MR. BOUCHER: No, I don't know exactly. Somewhere near where the incident
occurred.
QUESTION: Are you assuming that the first one, the MSF one, has been
abducted by Chechen separatists?
MR. BOUCHER: We do not know who is responsible or their motives at this
stage.
QUESTION: So there has been no request for a ransom or --
MR. BOUCHER: Not that we are aware of.
QUESTION: Do you know -- do you have any details of the circumstances of
the abduction, what exactly he was doing at the time?
MR. BOUCHER: I think they are sketchy. They were traveling, I think, in a
three-car convoy or motorcade, and they were attacked by armed gunmen, and
one of the cars was stopped and the other cars got through. And this
American who was taken was in the last car that got stopped.
QUESTION: For the inauguration of Bush, President Bush, are there any
foreign dignitaries expected, either heads of state or foreign ministers?
MR. BOUCHER: No. The standard practice -- and this has been followed in
the past -- is that foreign delegations have not been invited to Washington
for the occasion. Delegations have not been invited this time. It is the
longstanding United States Government practice that foreign Ambassadors
accredited to the United States represent their chiefs of state and
governments at the inaugural events, and that is the guidance that has been
issued again this time to diplomats here, as well as to all our posts
overseas, to tell people who might inquire.
QUESTION: How long -- (inaudible)? You said long-established?
MR. BOUCHER: I don't know exactly when, but I think that has been the
practice for a number of years, many years.
QUESTION: Is it a security thing?
MR. BOUCHER: It's just a matter of protocol and handling, and different
countries do this in different ways.
QUESTION: So where will these Ambassadors be seated during the actual
inauguration?

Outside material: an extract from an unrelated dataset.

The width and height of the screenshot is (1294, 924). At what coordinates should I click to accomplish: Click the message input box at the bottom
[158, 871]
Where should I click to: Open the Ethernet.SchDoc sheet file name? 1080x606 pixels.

Do you have any idea?
MR. BOUCHER: No.
QUESTION: And after the inauguration, is there any sort of itinerary for
the first sort of international visitors who might be coming to the United
States to meet the new President? Do you have any information about any --
you know, Tony Blair, various other people -- intending to visit the United
States?
MR. BOUCHER: That will come out of the new President when we have one --
the new White House when we have a new President.
QUESTION: Richard, do you have an update on the investigation into the
threats in Italy, specifically against the US Embassy in Rome? There had
been some talk that perhaps it was related to al-Qa'ida and --
MR. BOUCHER: You want me to talk about an update on the threats that we
didn't talk about?
QUESTION: Well, I'm just wondering if you have made any progress in the
investigation, or if there is still --
MR. BOUCHER: I don't have any more information on that to report to you.

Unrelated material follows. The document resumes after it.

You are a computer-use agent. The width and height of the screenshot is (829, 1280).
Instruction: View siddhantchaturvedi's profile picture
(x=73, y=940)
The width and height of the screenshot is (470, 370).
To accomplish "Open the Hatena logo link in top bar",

I think we reported to you on Monday that our Embassy was open again. We
opened our Embassy because we have had excellent cooperation with the
Italian authorities, both in looking into the possible security concerns,
but also especially in terms of taking care of enhancing the security of
our Embassies, our diplomatic facilities there.
So we have been able to, we think, resolve that particular situation
sufficiently to be able to open our Embassies again and operate in the
environment, but I'm not able to go into any more details as regards the
threat.
QUESTION: I believe that somebody in the building was preparing something
on reports of a large number of people abducted in Southern Sudan. Did that
ever reach you or -- no? Okay.
MR. BOUCHER: I don't have anything on that. I will be glad to get it for
you. Thank you.
(The briefing was concluded at 1: 40 P.M.)